The original kitchen was dark and narrow lacking the functional performance needed to cope with a grown up family of six. Storage and preparation space was an issue with the gloomy appearance making the kitchen visually uninviting.
The brief was therefore simple with the client requesting a timeless kitchen that was functional, sociable, bright and beautiful.
Functionality laid the foundation to the design with aesthetics, sociability, entertainment and holistic layers being introduced to create a complex blend of practicality and style that was tailored around the family.
The narrow room and limited wall space meant that the original island was short and disproportionate. By repositioning the utility room wall and integrating the utility space into the design space was created for the tall cabinetry required with cooking and preparation zones being developed into strong visual hooks.
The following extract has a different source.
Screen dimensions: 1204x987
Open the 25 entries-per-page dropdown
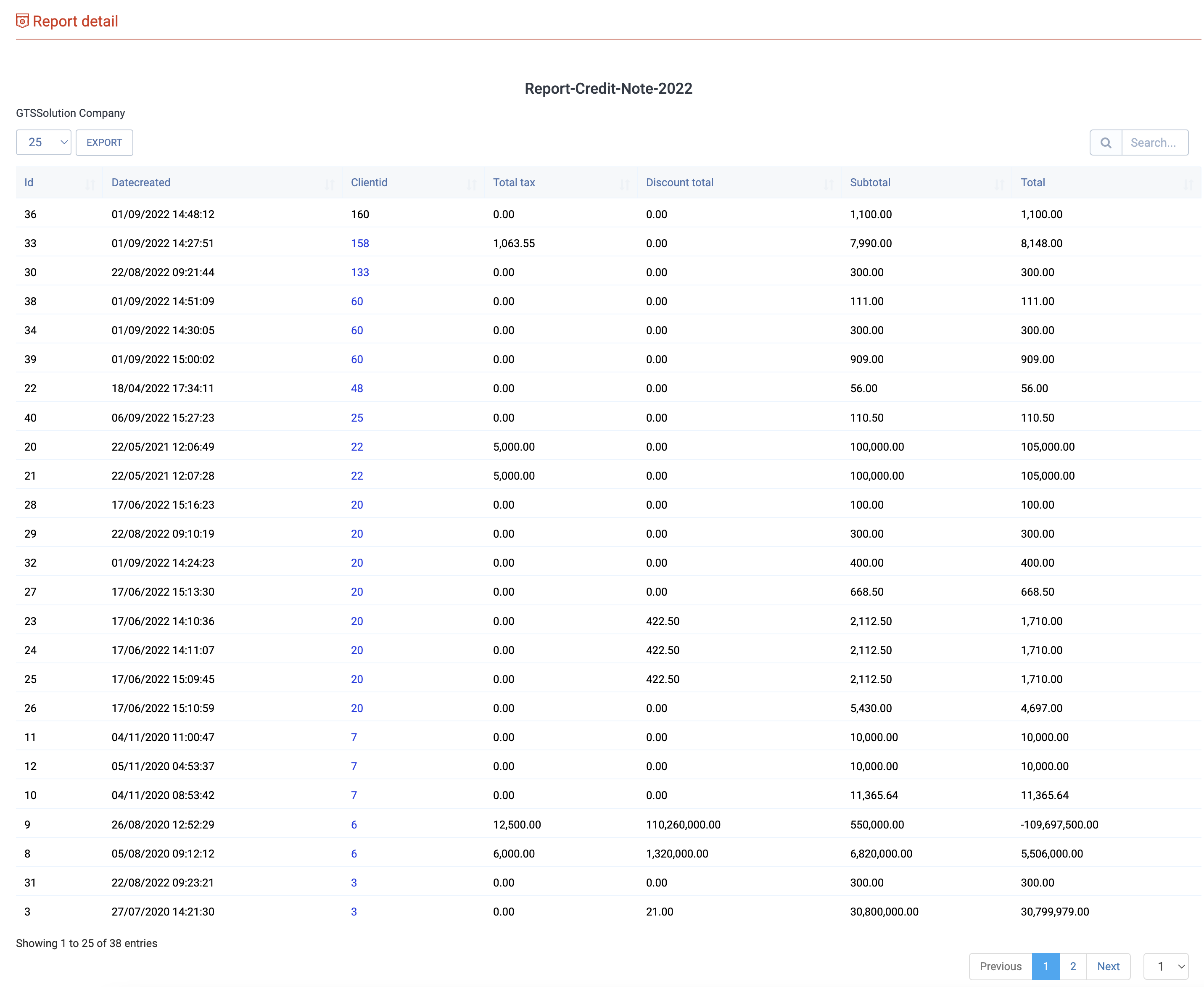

The kitchen was dissolved towards the back entrance door by including a boot room with the decreased depth of this section creating the illusion of space.
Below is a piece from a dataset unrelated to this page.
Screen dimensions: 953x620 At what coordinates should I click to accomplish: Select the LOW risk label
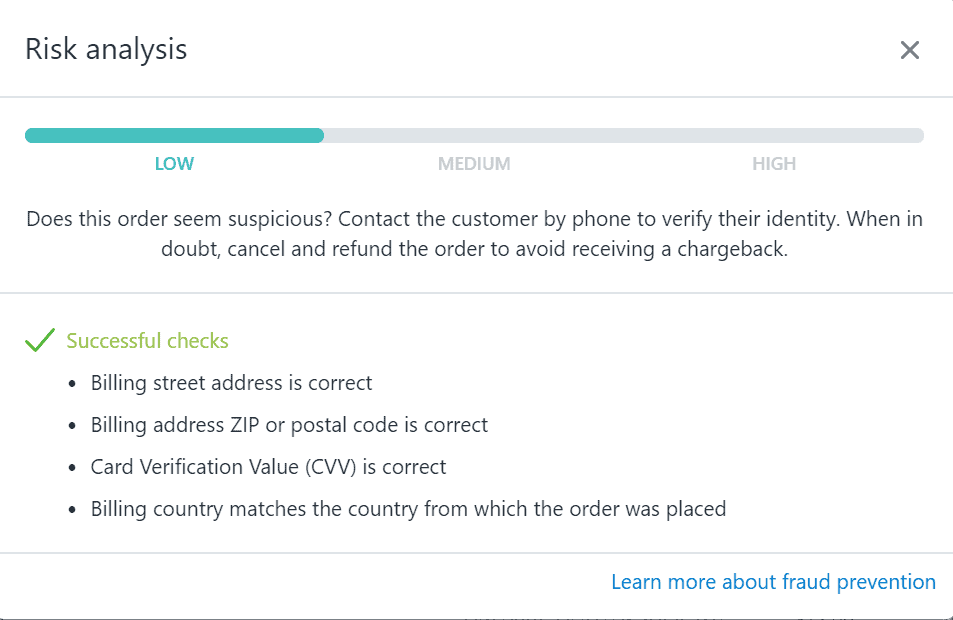[174, 163]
The island shape is designed to complement movement within the kitchen. A concaved island section was aligned with the main entry point to provide additional space for the family to enter and disperse throughout the house. The soft geometry used on the island aids movement around the kitchen avoiding architectural nip points and allowing functional eddies to be created. The design considered multiple sight lines within the space with the island curvature being used to deliver a strong visual impact from various angles. The feature canopy mirrored the soft geometry on the island providing continuity of texture and form. A sociable glass breakfast bar was added for casual conversation and eating with up-lit ceiling bulk heads and chandelier providing an adjustable holistic element to the design. Wall panelling was used to integrate the design into the architecture.